The wiimote dies. The Boy requests help. Naturally, I call for one of my seven thousand daughters to do it because Allah forbid I go to the trouble of finding new batteries and taking the cover off and replacing the old ones and so on.
The Bean comes right away and cheerfully hooks her brother back up.
She picks up the book she'd been holding and I see that she was about halfway through the last chapter. "Oh, jeez, kiddo, I'm sorry," I say, and for once I mean it. Getting interrupted when you're 97% of the way done with a book isn't cool.
"No problem," she says, and as usual she sounds like she means it.
I shake my head. "Oh, Bean. You are just too impossibly wonderful. We don't deserve you."
I stop and think. "You're a con man, aren't you?" I ask, coming to the only logical conclusion. "A grifter.
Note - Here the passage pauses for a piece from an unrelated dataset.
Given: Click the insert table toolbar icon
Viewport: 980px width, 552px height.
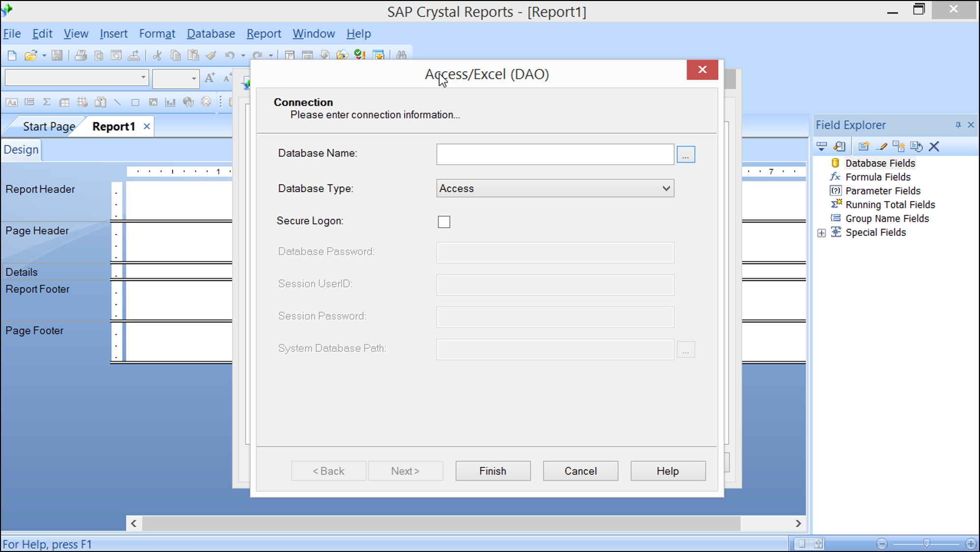Looking at the screenshot, I should tap(65, 102).
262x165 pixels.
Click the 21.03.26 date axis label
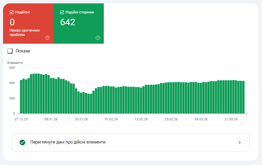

You're working the long con, right? You're planning on taking us for every penny we're worth? Which, obviously, isn't much, but that's your scheme, isn't it?"
"Well," she replies. "First of all, I just like to make people happy. Secondly, I don't like when people are mad at me. And third, you're my dad."
She picks up her book and heads off for her room to finish reading. I shake my head in wonder.
An hour later, I realize she never actually answered the question.
Caught in the process of artfully luring more unsuspecting marks.